Spoiling old dogs in their twilight years by retiring them to the sofa and forgiving them their stubbornness or disobedience, doesn’t do our four-legged friends any good. Regular brain Training and lifelong learning create positive emotions and can slow down mental deterioration in old age. Physical limitations, however, often do not allow the same sort of training as used in young dogs.
In a new study, a team of researchers led by cognitive biologists from Vetmeduni Vienna propose computer interaction as a practical alternative. In the training lab, old dogs responded positively to cognitive training using educational touchscreen games. The aim now is to get the interactive “dog sudoku” ready for home use.
Lifelong learning is not just good for people, it is also good for dogs. Dogs are capable of learning even in old age, and constant brain training and mental problem-solving create positive emotions and slow the natural pace of mental deterioration. Unlike puppies or young dogs, however, old dogs are almost never trained or challenged mentally. Senior dogs are usually perfectly integrated into our lives and we often forgive them any disobedience or stubbornness. In addition, due to their increasing physical limitations, we usually spare old dogs the sort of training we might expect from young animals.
Cognitive biologists from the Messerli Research Institute at Vetmeduni Vienna propose computer games as an efficient alternative. Simple mental tasks on the computer, combined with a reward system, can replace physically demanding training and still keep the animals mentally fit even in old age. First, however, the method must be taken out of the laboratory and transferred to the living room.
Tablet games like “sudoku” for old dogs
At obedience school or in private, puppies and young dogs are socialised and challenged using a variety of training methods to help them integrate smoothly into our daily lives. As the dogs get older, however, we increasingly – and unconsciously – reduce the level of regular training and challenges. “Yet this restricts the opportunities to create positive mental experiences for the animals, which remain capable of learning even in old age,” explains first author Lisa Wallis. “As is the case with people, dopamine production in dogs also falls in old age, leading to a decline in memory and motivational drive. But this natural mental deterioration can be countered with the specific training of cognitive skills.”
Under laboratory conditions, the training works using computer-based brain-teasers. It does take some preparation to get the dogs used to the touchscreen, but once the animals have got the trick they turn into avid computer gamers. “Touchscreen interaction is usually analysed in young dogs. But we could show that old dogs also respond positively to this cognitive training method,” says senior author Ludwig Huber. “Above all, the prospect of a reward is an important factor to motivate the animals to do something new or challenging.”
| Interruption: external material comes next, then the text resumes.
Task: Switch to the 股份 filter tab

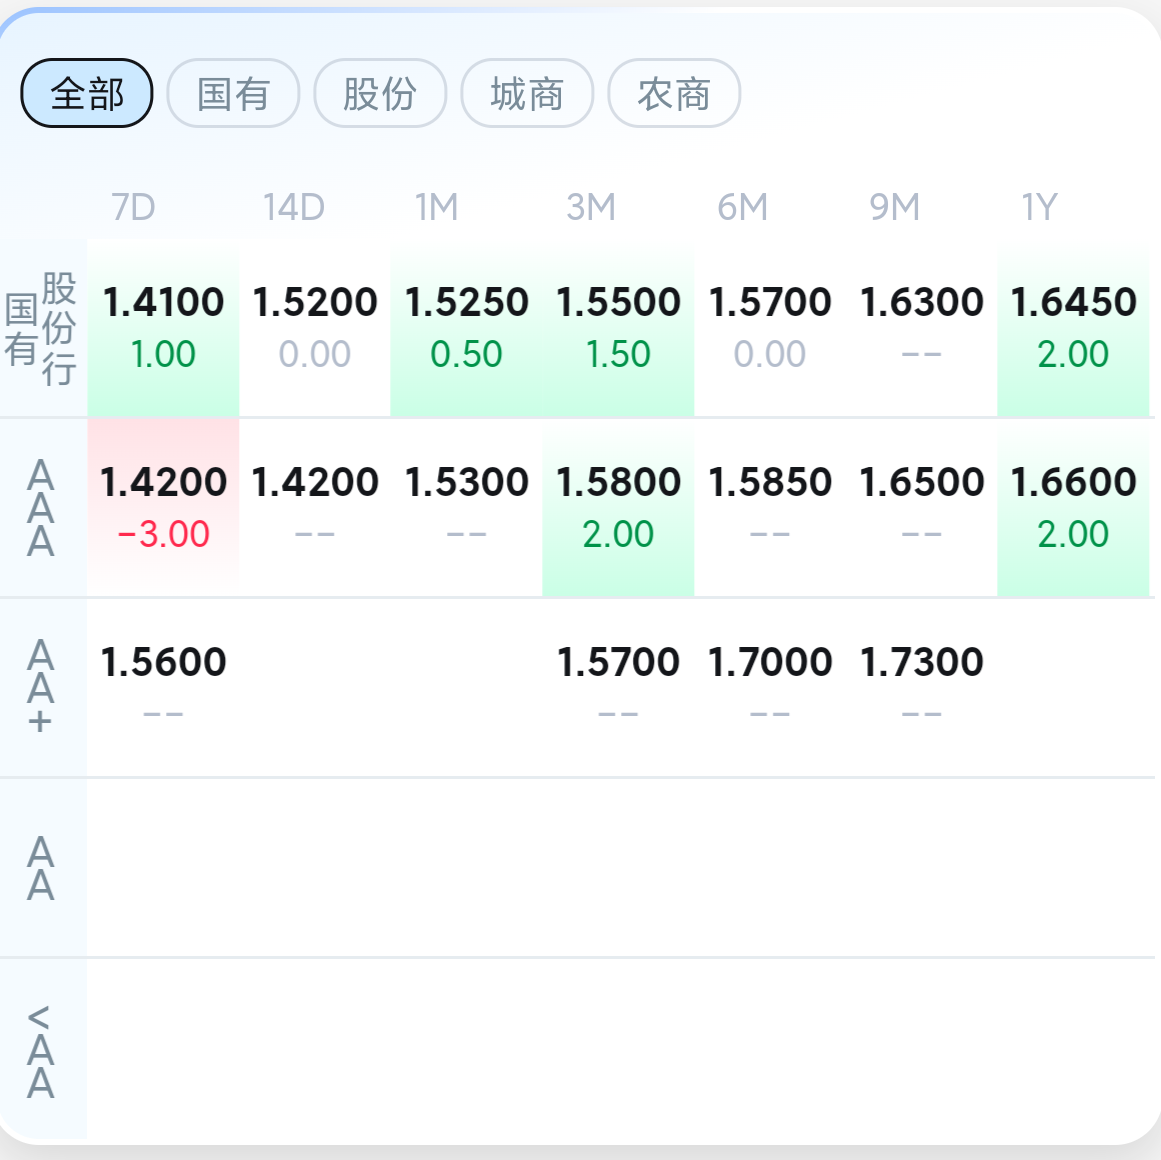Action: coord(380,93)

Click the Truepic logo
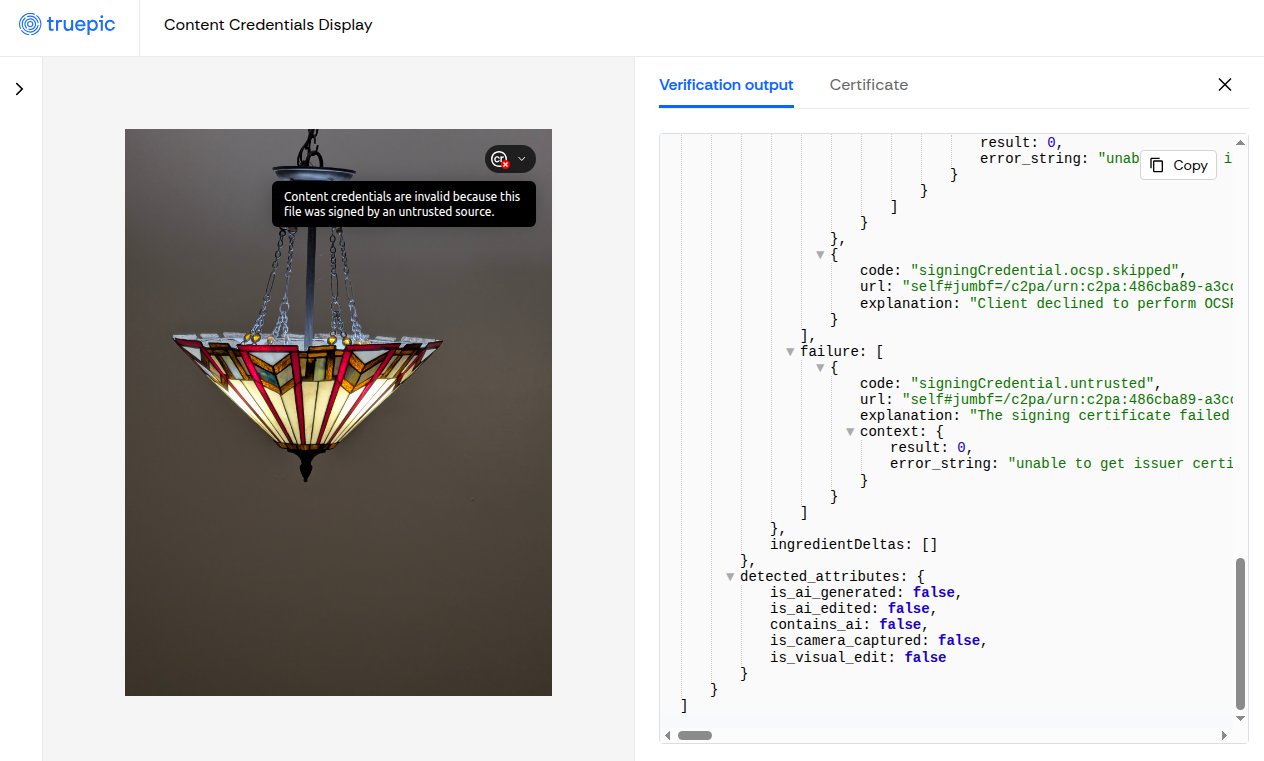pos(68,25)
Mentally fit four-legged “gamers” – laboratory solution to be made available to the general public
Using simple tasks that can be solved through touchscreen interaction, followed by a reward, even old dogs remain willing to learn. “The positive feeling created by solving a mental challenge is comparable to the feeling that older people have when they learn something new, doing something they enjoy. Regular brain training shakes not only us, but also dogs out of their apathy in old age, increasing motivation and engagement and thus maximising learning opportunities”, says Huber.
It is still not clear whether dogs slowly forget the things they once learned because of reduced powers of recollection or due to a lack of training in old age. The fact is, however, that lifelong learning with the touchscreen can help counteract this development. The research team hopes that this study will not only motivate technicians and software developers, but also interested dog owners, to consider future cooperation. “Our scientific approach could result in an exciting citizen science project to increase the understanding of the importance of lifelong learning in animals,” says Wallis.